When you need more of your prescription, tick the items you require on your pink re-order slip. Next either hand the slip into reception, post it through the post box outside the surgery, post it in the mail, fax it to us or email your details.
Unfortunately we no longer can accept requests by telephone under any circumstances. This is for safety reasons.
When will it be ready?
Your prescription will be ready to collect from the surgery 48 hours after we receive it. This excludes weekends, Bank holidays and other times when we are closed. So if you hand in your prescription on a Friday afternoon it should be ready by the following Tuesday. Remember if you post it to us to allow for the time it will take to be delivered.
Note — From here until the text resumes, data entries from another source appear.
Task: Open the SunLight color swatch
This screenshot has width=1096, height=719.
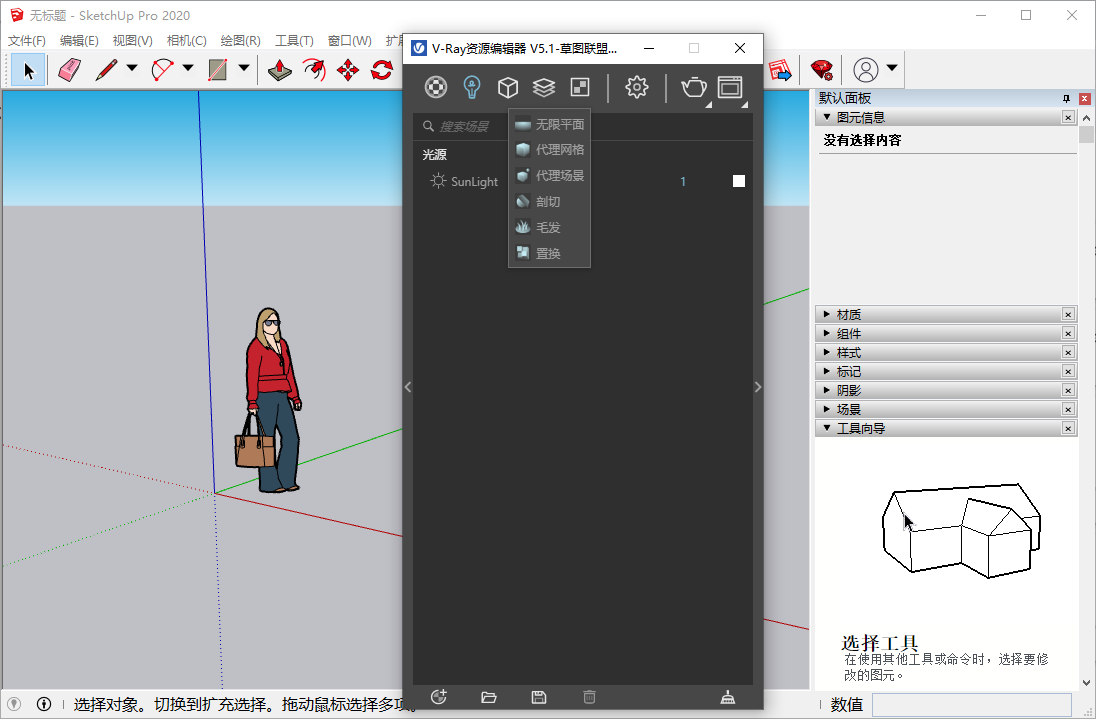Action: [738, 181]
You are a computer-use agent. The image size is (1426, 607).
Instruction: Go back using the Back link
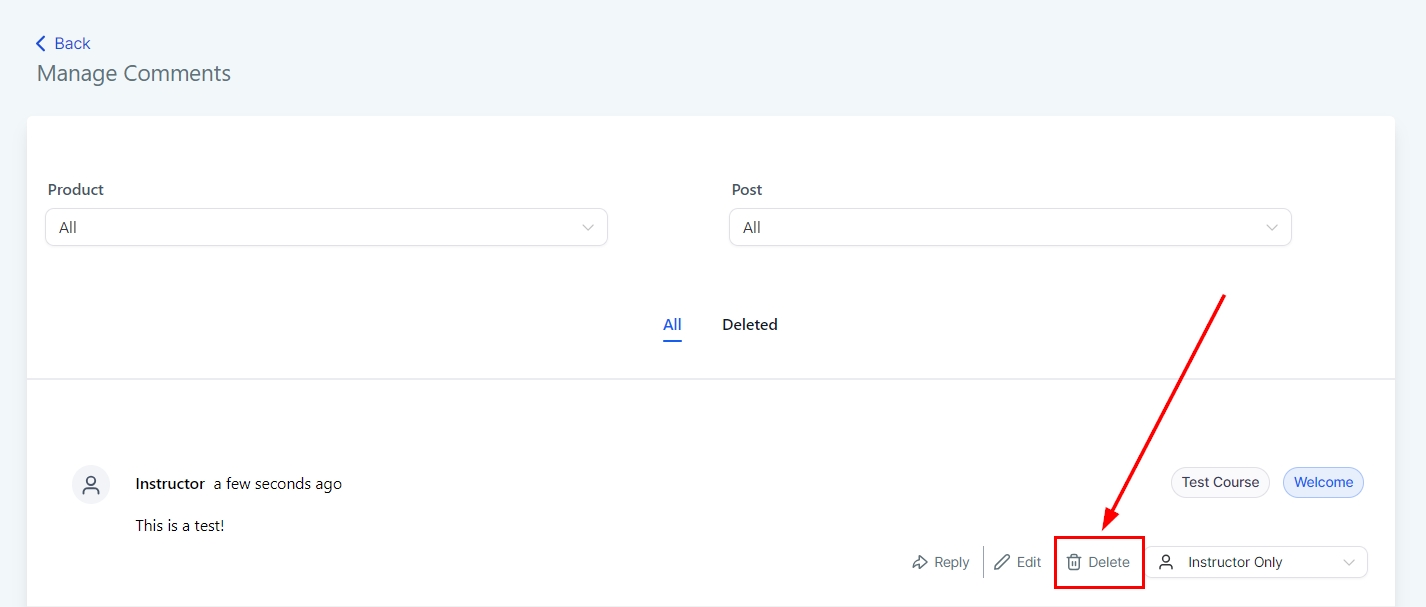[x=72, y=43]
Where can I collect it from ?
You may collect your prescription directly from the surgery reception, we can post it back to you if you include a stamped addressed envelope or we can arrange for it to be sent to one of the local pharmacies. We send to Weirs and Lindsay & Gilmour locally, but can happily send it anywhere again if you include an envelope.
What if it’s urgent?
We get many prescription requests that are marked urgent all over them. Whilst we will always try to get you your medication as soon as possible we state 48 hours for a reason. It takes that amount of time for the prescription to be produced then checked and signed by the doctor. Rushed prescriptions lead to mistakes in our experience.
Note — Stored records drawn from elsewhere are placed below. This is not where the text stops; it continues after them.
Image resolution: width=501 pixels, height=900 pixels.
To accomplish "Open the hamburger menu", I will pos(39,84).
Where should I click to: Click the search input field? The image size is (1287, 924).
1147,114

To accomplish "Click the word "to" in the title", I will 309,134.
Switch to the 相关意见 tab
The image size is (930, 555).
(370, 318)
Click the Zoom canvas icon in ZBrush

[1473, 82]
you get 56 days to arrange your next prescription - dont leave it to the last 30 mins...
Why aren't all my drugs on my form?
Repeat prescriptions are started by your doctor when they are confident that the medication and dose are right for you. Often when you are starting a new medication, even one that you may be on long term ,the doctor will not put it onto repeat until they are happy that the drug is the right one for you and the condition is under control. For example when treating high blood pressure often we have to gradually increase the drug doses to safely control the pressure. In this instance we will often only put the drug onto repeat once the blood pressure (and hence the dose) is stable.
There are a number of drugs that we will not put onto repeat prescription for a variety of reasons. These include steroids, oral contraceptives, some antidepressants, drugs of an addictive nature and a number of psychiatric preparations. Most of these require regular medical or nursing review and this is best done face to face.
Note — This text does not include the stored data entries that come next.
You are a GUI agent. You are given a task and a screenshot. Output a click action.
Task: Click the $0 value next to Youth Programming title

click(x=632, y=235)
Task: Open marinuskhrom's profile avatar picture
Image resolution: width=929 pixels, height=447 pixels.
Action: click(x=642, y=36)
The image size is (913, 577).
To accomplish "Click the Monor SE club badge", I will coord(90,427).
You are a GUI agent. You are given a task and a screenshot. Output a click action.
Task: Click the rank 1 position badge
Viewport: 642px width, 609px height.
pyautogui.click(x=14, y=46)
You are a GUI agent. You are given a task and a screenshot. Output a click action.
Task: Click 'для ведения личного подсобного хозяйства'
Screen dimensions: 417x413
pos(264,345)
How do I get more of a drug that isn't on my form?
Either write to us as above ask at reception. The doctor will consider the request and either make out the prescription or ask to see you. If we ask to see you it is not to irritate you, but simply because we feel that is the safest way to deal with your request. Please remember that when the receptionist tells you...
Why do I only get 56 days at a time?
In common with most practices in the Borders and Scotland we prescribe 56 days worth of medication at a time. This is felt to give you enough medication at a time but avoids stockpiling of drugs or having to store large quantities of medication safely.
Why haven't you given me everything I asked for?
Because we may need to see you before you get a further prescription. Also we are often asked for further courses of treatment of an item you had several months or even years ago. This may seem to you like the same problem back again and it may well be, but often it is safer for you to be seen by the doctor rather than blindly treating a problem again.
I'm going on holiday - I'll need more than usual.
If you are going away for a normal 2 to 3 week trip then most people will not need more medication. If you are going for a longer trip then let us know and we will usually give you enough to last you.
However there is a limit! We cannot provide months’ worth of medication when you are overseas for a prolonged period. You will be expected to obtain health care locally if this is the case.
I'm going on holiday - do I need a letter for customs?
It is unusual to either be going to a country or be carrying medication that requires medical certification. Customs officers do not need letters from GP for normal prescribed medications. There have been instances post 9/11 of problems with insulin syringes on long haul flights - in these cases we can provide suitable references.